Appendix G — GLMs

This is a course on probability models. A commonly referenced subset of these models are referred to as generalized linear models or GLMs. Because GLMs are commonly referenced, it’s worth understanding the theory. But for our purposes, there isn’t a practical difference between probability models that are GLMs and probabilities models that are not GLMs.

In fact, some use the term “GLM” to mean probability models broadly, not just those models covered in the theory below.


McCullagh and Nelder (1989) gave us the initial theory of the GLM. They show how many probability models fall into a single unified framework that they called generalized linear models (GLMs). The theory is really beautiful, simple, and powerful. Gill and Torres (2019) offers a good introduction for political scientists.

McCullagh, Peter, and John A. Nelder. 1989. Generalized Linear Models. 2nd ed. London: Chapman & Hall.
Gill, Jeff, and Michelle Torres. 2019. Generalized Linear Models: A Unified Approach. 2nd ed. Quantitative Applications in the Social Sciences 134. Thousand Oaks, CA: Sage.

A GLM has three components:

  1. Random component. \(y_i\) follows a distribution in the exponential family.
  2. Systematic component. Linear predictor \(\eta_i = X_i\beta\).
  3. Link function. Monotone map \(g(\mu_i) = \eta_i\) with \(\mu_i = \mathbb{E}(Y_i)\).

G.1 Exponential families

A density/pmf is in the exponential family if it can be written

\[ f(y\mid \theta,\phi) =\exp\!\left\{\frac{y\theta - b(\theta)}{a(\phi)} + c(y,\phi)\right\}. \]

  • \(\theta\): canonical parameter
  • \(\phi\): dispersion parameter
  • \(\mu = \mathbb{E}(Y) = b'(\theta)\)
  • \(\operatorname{Var}(Y) = b''(\theta)\,a(\phi)\)

If we choose \(g(\mu)\) so that the linear predictor \(X_i \beta\) equals the canonical parameter \(\eta_i\), then we say that \(g(\cdot)\) is the canonical link.
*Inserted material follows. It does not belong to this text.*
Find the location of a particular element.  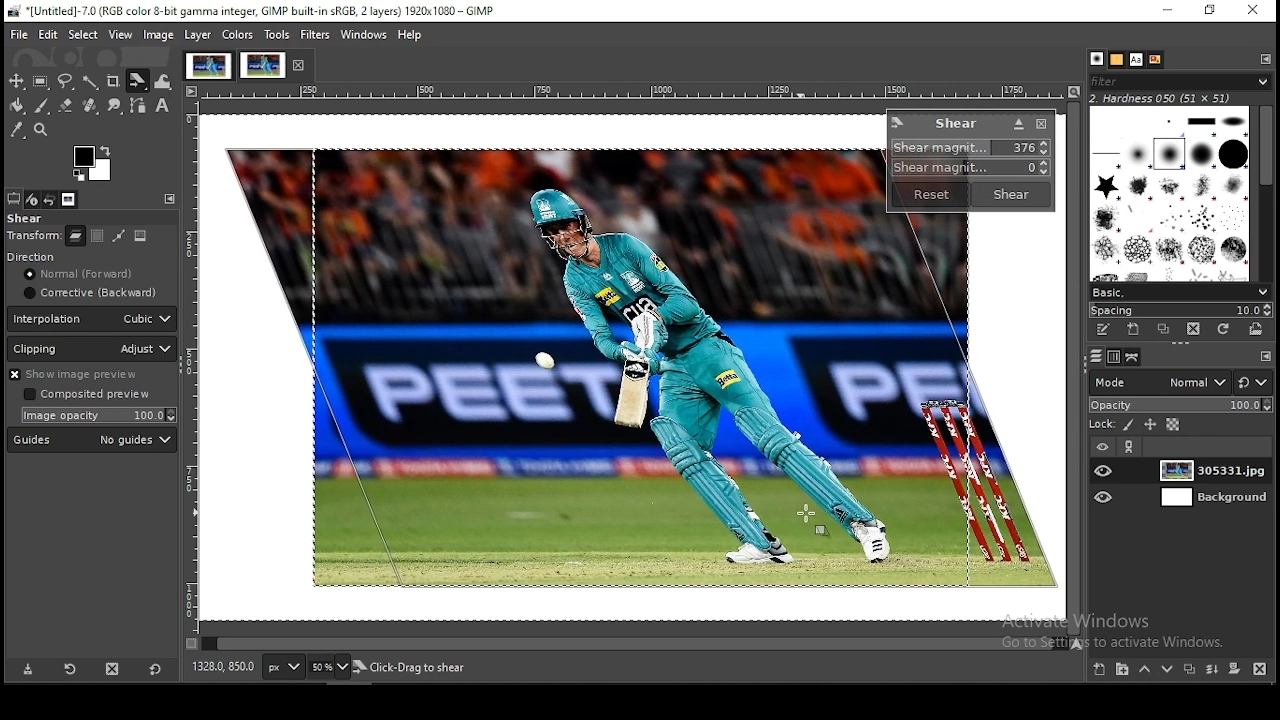

save tool preset is located at coordinates (26, 670).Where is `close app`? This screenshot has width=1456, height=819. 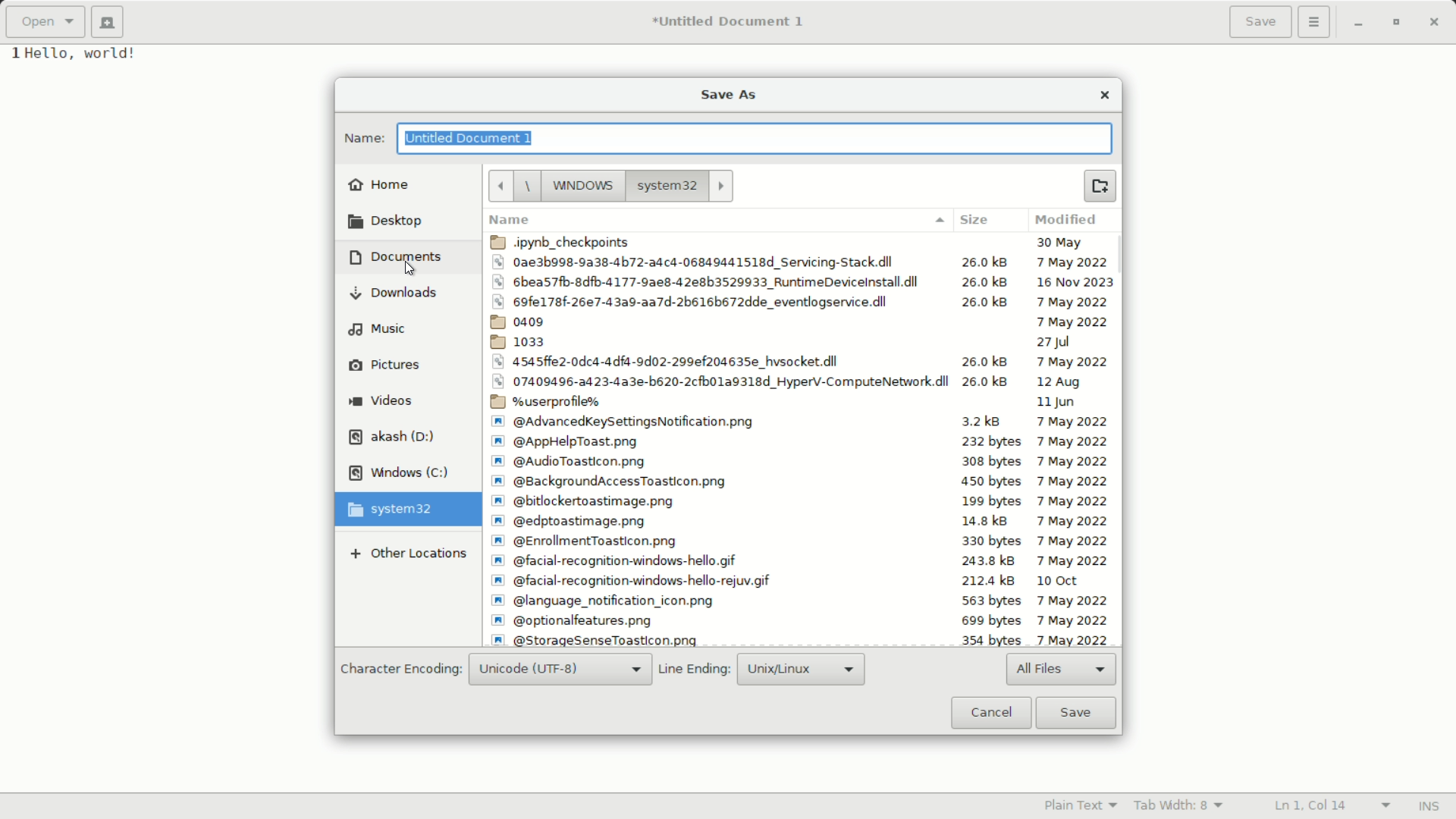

Canonical links simplify the score equations and IRWLS weights, but are not required in practice.

G.1.1 Core examples

Logistic regression. \(Y_i \sim \operatorname{Bernoulli}(\pi_i)\) with canonical link \(g(\pi_i)=\log\!\dfrac{\pi_i}{1-\pi_i}=X_i\beta\).

Poisson regression (counts). \(Y_i \sim \operatorname{Poisson}(\lambda_i)\) with canonical link \(g(\lambda_i)=\log\lambda_i=X_i\beta\).

G.1.2 Negative binomial edge case

With fixed dispersion \(\kappa\), an exponential-family form exists. In practice \(\kappa\) is estimated, so NB is “GLM-like” but not strictly a GLM.

G.1.3 Common GLMs (canonical forms)

Family Outcome type Canonical link \(g(\mu)\) Variance function \(V(\mu)\)
Normal Continuous Identity \(\mu\) \(1\)
Bernoulli Binary Logit \(\log\!\dfrac{\mu}{1-\mu}\) \(\mu(1-\mu)\)
Poisson Counts Log \(\log \mu\) \(\mu\)
Gamma Positive continuous Inverse \(1/\mu\) \(\mu^2\)

G.2 Estimation: IRLS

GLMs are estimated by maximum likelihood. It turns out that iteratively reweighted least squares (IRLS) is an exceptionally robust numerical algorithm to find the ML estimates (and their variance estimates) for GLMs.

  • Working response: \(z_i = \eta_i + (y_i-\mu_i)\dfrac{d\eta_i}{d\mu_i}\).
  • Weights: \(w_i = \dfrac{1}{\phi}\left(\dfrac{d\mu_i}{d\eta_i}\right)^2 \big/ V(\mu_i)\).
  • Update: \(\hat\beta \leftarrow (X^\top W X)^{-1} X^\top W z\).

Repeat until convergence.

This algorithm is historically important, but happens “behind the scenes” in modern computation. It’s more conceptually useful to imagine a generic gradient ascent algorithm applied to directly to the multidimensional log-likelihood.

G.3 Expected Fisher information

At the MLE, \(\mathcal{I}(\beta) = \tfrac{1}{\phi} X^\top W X\). This looks very similar to the weighted cross-product matrix used in the IRLS updating step. There’s a connection here. IRLS arises from applying Newton–Raphson to the gradient of the log-likelihood, and the Hessian of the log-likelihood (whose expectation is the Fisher information) uses the same \(W\) matrix.

As an interesting result, the weights \(W\) indicate both the direction of the iterative updates and the curvature of the likelihood surface. When the algorithm has converged, the final \(X^\top W X\) approximates the covariance matrix for \(\hat\beta\).